View Single Post
  #36   ^
Old Sun, Jul-08-18, 20:03
Ms Arielle's Avatar
Ms Arielle Ms Arielle is offline
Senior Member
Posts: 19,232
 
Plan: atkins, carnivore 2023
Stats: 200/211/163 Female 5'8"
BF:
Progress: -30%
Location: Massachusetts
Default

While much of the below fits with info from other sources; I would like to see the studies though. My GI specialist specifically told me to eat a bran fiber to prevent cancer. ANd he is at a teaching hospital........fortunately I recently changed over to vegetables for their nutrients and and fiber.

https://www.healingnaturallybybee.c...oods-that-heal/


Quote:
Bran is by far the worst kind of fiber to consume and increasing dietary intake of fibre has shown many harmful side-effects as Barry Groves writes in his article Climb Down from the Bran Wagon: “. . . bran has a far higher fibre content than vegetables and bran was a practically worthless by-product of the milling process which, until then, had been thrown away.

• _Dataset records_:
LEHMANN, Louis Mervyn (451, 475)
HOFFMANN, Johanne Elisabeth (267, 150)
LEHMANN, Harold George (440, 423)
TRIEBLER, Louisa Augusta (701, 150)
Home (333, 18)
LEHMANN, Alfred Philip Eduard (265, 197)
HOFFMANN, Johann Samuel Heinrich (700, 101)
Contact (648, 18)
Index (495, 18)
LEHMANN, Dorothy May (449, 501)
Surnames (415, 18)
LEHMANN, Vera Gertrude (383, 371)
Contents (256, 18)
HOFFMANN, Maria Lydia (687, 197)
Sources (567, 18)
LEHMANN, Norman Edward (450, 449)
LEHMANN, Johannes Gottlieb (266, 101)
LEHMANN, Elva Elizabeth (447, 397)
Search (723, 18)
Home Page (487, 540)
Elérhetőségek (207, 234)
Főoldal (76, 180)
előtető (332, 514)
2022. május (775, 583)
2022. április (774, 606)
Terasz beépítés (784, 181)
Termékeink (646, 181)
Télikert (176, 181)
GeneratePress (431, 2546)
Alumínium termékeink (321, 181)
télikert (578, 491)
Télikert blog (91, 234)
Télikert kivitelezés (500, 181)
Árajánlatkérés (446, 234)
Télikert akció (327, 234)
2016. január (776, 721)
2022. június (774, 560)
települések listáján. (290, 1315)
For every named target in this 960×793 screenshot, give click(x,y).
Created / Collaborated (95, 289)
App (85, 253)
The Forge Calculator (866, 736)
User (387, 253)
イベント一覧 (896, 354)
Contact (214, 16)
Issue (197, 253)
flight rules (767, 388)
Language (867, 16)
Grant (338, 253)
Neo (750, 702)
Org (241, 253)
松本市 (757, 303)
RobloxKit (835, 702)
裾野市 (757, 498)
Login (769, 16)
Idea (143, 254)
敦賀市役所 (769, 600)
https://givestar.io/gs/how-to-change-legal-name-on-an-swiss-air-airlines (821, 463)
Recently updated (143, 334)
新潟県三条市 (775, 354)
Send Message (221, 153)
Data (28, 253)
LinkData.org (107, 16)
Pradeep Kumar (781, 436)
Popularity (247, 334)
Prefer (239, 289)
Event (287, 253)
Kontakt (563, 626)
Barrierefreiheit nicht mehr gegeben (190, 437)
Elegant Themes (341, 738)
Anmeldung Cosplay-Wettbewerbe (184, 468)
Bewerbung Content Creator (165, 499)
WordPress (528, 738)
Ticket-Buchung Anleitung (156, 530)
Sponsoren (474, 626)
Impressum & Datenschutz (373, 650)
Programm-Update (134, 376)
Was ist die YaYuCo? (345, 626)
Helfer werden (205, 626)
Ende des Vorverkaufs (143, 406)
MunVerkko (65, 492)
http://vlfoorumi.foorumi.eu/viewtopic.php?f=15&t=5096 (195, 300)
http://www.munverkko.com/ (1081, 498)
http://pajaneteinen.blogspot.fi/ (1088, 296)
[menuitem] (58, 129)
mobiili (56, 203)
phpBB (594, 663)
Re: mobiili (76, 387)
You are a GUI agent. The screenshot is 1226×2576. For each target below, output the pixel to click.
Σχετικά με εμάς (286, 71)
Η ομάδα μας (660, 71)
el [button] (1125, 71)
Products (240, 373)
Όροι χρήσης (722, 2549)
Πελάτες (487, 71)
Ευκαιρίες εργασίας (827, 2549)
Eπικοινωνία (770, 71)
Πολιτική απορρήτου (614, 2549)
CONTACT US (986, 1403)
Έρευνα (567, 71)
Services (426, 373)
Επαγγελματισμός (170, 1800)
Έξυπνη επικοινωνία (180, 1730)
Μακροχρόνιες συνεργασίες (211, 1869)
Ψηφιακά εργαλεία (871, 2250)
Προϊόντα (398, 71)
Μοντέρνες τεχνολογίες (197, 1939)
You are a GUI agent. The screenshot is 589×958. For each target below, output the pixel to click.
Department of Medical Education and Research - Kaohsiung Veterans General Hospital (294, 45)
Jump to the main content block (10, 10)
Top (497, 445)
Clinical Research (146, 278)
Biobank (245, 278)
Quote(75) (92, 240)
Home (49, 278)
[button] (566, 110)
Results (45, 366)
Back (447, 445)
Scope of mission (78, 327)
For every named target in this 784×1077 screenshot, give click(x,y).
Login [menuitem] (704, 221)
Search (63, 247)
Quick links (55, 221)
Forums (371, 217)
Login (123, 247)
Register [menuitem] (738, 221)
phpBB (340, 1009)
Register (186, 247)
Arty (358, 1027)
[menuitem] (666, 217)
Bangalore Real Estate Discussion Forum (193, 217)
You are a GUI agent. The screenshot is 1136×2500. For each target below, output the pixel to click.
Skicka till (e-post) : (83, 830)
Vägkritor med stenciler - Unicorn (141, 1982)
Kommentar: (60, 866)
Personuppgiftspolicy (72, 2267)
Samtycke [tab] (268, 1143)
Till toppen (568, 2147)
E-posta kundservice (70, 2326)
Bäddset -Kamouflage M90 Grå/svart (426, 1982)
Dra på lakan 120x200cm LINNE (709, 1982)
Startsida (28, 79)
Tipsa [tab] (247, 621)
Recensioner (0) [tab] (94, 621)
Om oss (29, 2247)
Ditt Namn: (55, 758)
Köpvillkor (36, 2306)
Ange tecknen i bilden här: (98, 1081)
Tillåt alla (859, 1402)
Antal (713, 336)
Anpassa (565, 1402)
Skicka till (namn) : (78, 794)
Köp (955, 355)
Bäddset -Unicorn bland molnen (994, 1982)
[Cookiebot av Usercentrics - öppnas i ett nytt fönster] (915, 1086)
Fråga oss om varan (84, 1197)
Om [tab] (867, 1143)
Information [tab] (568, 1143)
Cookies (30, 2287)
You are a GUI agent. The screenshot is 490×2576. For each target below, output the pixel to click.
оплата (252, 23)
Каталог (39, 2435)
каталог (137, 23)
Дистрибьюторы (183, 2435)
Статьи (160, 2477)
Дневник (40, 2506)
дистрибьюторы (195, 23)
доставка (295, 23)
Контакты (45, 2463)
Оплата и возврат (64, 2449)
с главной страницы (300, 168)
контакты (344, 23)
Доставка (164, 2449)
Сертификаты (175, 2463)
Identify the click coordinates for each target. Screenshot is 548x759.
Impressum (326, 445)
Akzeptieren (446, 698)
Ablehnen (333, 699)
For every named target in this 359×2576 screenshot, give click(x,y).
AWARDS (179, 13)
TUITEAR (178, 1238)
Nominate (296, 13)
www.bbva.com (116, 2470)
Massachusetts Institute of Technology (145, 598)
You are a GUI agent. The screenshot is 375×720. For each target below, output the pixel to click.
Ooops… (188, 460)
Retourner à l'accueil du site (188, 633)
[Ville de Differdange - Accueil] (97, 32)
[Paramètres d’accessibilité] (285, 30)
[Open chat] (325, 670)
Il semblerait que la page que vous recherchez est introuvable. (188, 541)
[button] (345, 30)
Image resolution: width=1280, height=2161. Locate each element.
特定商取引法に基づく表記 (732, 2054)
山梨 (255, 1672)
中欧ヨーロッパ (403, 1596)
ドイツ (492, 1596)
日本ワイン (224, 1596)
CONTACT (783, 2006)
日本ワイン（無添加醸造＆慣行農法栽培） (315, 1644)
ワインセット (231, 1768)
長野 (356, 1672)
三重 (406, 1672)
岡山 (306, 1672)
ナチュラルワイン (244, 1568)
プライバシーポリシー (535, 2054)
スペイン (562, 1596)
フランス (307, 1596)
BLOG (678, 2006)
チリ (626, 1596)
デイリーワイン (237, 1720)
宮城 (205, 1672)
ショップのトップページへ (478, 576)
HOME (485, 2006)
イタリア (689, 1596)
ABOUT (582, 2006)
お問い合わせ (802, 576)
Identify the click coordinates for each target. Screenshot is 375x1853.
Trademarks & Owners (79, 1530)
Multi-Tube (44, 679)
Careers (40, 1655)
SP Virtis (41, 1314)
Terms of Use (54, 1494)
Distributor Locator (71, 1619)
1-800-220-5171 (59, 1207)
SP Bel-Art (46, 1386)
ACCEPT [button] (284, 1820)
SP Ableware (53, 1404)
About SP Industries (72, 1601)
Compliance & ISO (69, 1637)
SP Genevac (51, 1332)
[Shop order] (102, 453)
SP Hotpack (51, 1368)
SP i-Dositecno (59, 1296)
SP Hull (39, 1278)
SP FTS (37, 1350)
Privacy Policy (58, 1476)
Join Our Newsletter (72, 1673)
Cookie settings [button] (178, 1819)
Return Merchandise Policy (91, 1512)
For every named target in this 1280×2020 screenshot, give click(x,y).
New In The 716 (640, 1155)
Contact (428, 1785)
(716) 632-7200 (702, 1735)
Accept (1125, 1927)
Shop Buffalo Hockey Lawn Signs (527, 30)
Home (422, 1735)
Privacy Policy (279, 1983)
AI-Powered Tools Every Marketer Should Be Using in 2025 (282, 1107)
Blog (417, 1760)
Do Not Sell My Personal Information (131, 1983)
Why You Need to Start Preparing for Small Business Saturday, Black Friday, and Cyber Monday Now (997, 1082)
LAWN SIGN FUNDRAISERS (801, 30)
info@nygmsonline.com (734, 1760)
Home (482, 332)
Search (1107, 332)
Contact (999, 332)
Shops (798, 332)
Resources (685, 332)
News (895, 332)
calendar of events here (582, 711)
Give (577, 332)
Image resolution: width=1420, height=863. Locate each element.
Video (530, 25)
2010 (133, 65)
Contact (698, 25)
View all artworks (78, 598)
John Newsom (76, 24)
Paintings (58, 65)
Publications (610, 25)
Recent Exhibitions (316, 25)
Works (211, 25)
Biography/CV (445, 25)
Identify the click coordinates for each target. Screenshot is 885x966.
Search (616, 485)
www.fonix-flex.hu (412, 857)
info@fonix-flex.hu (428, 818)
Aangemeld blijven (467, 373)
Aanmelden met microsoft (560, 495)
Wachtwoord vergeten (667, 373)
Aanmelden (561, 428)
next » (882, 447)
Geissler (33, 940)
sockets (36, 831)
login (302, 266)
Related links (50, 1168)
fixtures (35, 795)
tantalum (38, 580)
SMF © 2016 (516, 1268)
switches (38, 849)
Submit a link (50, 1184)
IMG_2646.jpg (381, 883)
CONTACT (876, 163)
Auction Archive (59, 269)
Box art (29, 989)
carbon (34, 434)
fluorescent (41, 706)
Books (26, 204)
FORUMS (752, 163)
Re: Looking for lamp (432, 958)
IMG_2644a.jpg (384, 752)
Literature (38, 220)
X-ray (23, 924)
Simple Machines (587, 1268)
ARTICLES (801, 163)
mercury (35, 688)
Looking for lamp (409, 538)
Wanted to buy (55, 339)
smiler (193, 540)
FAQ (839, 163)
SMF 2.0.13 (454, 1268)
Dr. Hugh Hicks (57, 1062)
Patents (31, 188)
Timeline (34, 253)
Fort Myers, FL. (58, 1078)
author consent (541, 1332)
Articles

• _Questions_:
**a.** According to the forum post, what did the poster's GI specialist say to eat to prevent cancer?
**b.** In one to three sentences, explain why the poster of the forum post switched over to vegetables, using the reason the post gives.
**c.** Please extend the forum post about bran fiber from the point where it stops.

• _List of answers_:
**a.** A bran fiber.

**b.** The poster changed over to vegetables for their nutrients and fiber. This replaced the bran fiber that the poster's GI specialist had recommended to prevent cancer.

**c.**
Now, virtually overnight, it became a highly priced profit maker. Bran is quite inedible – there is no known enzyme in the human body that can digest it. Tests into the supposed benefits of increasing dietary intake of fibre soon showed that there could be other harmful side-effects:

Because it is indigestible, bran ferments in the gut and can induce or increase flatulence (gas), distension (bloating), and abdominal pain.
Although it is supposed to travel through the gut at a faster rate, it does not always do so and it has been shown to cause blockages.
All the nutrients in food are absorbed through the gut wall and this takes time. It should be obvious, therefore, that if the food travels through faster, less will be absorbed. And, indeed, this is the case. Fibre is found to inhibit the absorption of zinc, iron, calcium, phosphorus, magnesium, energy, proteins, fats and vitamins A, D, E and K.
Phytate associated with cereal fibre (bran) [as well as grains, seeds, nuts and legumes] also binds with calcium, iron, and zinc, causing malabsorption.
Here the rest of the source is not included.